** EXCERPTED RECORDS **
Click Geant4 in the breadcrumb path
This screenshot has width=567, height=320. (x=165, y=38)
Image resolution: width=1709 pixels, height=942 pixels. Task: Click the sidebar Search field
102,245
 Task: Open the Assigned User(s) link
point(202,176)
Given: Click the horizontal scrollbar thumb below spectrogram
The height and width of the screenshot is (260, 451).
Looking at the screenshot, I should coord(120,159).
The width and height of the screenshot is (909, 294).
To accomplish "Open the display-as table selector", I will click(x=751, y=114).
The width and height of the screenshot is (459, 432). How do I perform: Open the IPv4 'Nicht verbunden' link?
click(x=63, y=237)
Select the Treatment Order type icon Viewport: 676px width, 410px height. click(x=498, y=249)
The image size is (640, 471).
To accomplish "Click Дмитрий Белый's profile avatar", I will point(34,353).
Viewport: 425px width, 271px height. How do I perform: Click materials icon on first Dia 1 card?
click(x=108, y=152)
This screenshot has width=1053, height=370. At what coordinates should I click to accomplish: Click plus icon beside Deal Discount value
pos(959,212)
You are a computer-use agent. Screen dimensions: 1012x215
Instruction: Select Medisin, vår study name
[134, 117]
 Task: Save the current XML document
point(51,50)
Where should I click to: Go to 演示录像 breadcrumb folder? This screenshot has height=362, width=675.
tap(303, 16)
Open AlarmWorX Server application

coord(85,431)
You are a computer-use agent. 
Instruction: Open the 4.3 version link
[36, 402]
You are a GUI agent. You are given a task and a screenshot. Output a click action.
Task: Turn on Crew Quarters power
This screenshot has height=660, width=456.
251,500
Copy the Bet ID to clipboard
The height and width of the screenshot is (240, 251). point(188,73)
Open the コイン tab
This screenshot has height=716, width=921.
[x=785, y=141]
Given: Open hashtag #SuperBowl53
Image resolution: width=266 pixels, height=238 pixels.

** TASK DETAILS **
Retype each record exactly, leaving nothing out.

** REPLY TO THE EXERCISE **
Click Geant4 in the breadcrumb path
This screenshot has width=567, height=320. (x=165, y=38)
Image resolution: width=1709 pixels, height=942 pixels. Task: Click the sidebar Search field
102,245
 Task: Open the Assigned User(s) link
point(202,176)
Given: Click the horizontal scrollbar thumb below spectrogram
The height and width of the screenshot is (260, 451).
Looking at the screenshot, I should coord(120,159).
The width and height of the screenshot is (909, 294).
To accomplish "Open the display-as table selector", I will click(x=751, y=114).
The width and height of the screenshot is (459, 432). How do I perform: Open the IPv4 'Nicht verbunden' link?
click(x=63, y=237)
Select the Treatment Order type icon Viewport: 676px width, 410px height. click(x=498, y=249)
The image size is (640, 471).
To accomplish "Click Дмитрий Белый's profile avatar", I will point(34,353).
Viewport: 425px width, 271px height. How do I perform: Click materials icon on first Dia 1 card?
click(x=108, y=152)
This screenshot has width=1053, height=370. At what coordinates should I click to accomplish: Click plus icon beside Deal Discount value
pos(959,212)
You are a computer-use agent. Screen dimensions: 1012x215
Instruction: Select Medisin, vår study name
[134, 117]
 Task: Save the current XML document
point(51,50)
Where should I click to: Go to 演示录像 breadcrumb folder? This screenshot has height=362, width=675.
tap(303, 16)
Open AlarmWorX Server application

coord(85,431)
You are a computer-use agent. 
Instruction: Open the 4.3 version link
[36, 402]
You are a GUI agent. You are given a task and a screenshot. Output a click action.
Task: Turn on Crew Quarters power
This screenshot has height=660, width=456.
251,500
Copy the Bet ID to clipboard
The height and width of the screenshot is (240, 251). point(188,73)
Open the コイン tab
This screenshot has height=716, width=921.
[x=785, y=141]
Given: Open hashtag #SuperBowl53
Image resolution: width=266 pixels, height=238 pixels.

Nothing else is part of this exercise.